Start of DATASET

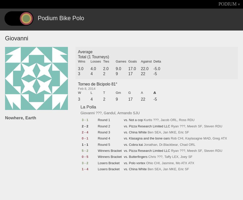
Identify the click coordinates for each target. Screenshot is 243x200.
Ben (150, 132)
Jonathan (150, 145)
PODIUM (228, 4)
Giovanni (87, 113)
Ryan (175, 126)
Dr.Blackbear (168, 145)
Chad (184, 145)
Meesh (192, 126)
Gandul (109, 113)
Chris (152, 157)
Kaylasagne (193, 138)
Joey (183, 157)
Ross (182, 120)
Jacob (164, 120)
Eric (181, 132)
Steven (209, 126)
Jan (165, 132)
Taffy (167, 157)
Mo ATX (181, 163)
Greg (216, 138)
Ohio (149, 163)
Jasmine (168, 163)
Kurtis (148, 120)
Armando (124, 113)
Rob (174, 138)
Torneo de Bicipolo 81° (97, 84)
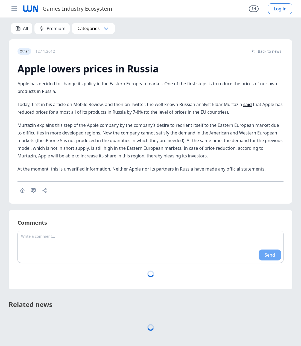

End of DATASET

▶ EXERCISE DESCRIPTION
Extract every line of the material above verbatim, leaving out the pictures.

▶ COMPLETED TASK
Identify the click coordinates for each target. Screenshot is 243x200.
Ben (150, 132)
Jonathan (150, 145)
PODIUM (228, 4)
Giovanni (87, 113)
Ryan (175, 126)
Dr.Blackbear (168, 145)
Chad (184, 145)
Meesh (192, 126)
Gandul (109, 113)
Chris (152, 157)
Kaylasagne (193, 138)
Joey (183, 157)
Ross (182, 120)
Jacob (164, 120)
Eric (181, 132)
Steven (209, 126)
Jan (165, 132)
Taffy (167, 157)
Mo ATX (181, 163)
Greg (216, 138)
Ohio (149, 163)
Jasmine (168, 163)
Kurtis (148, 120)
Armando (124, 113)
Rob (174, 138)
Torneo de Bicipolo 81° (97, 84)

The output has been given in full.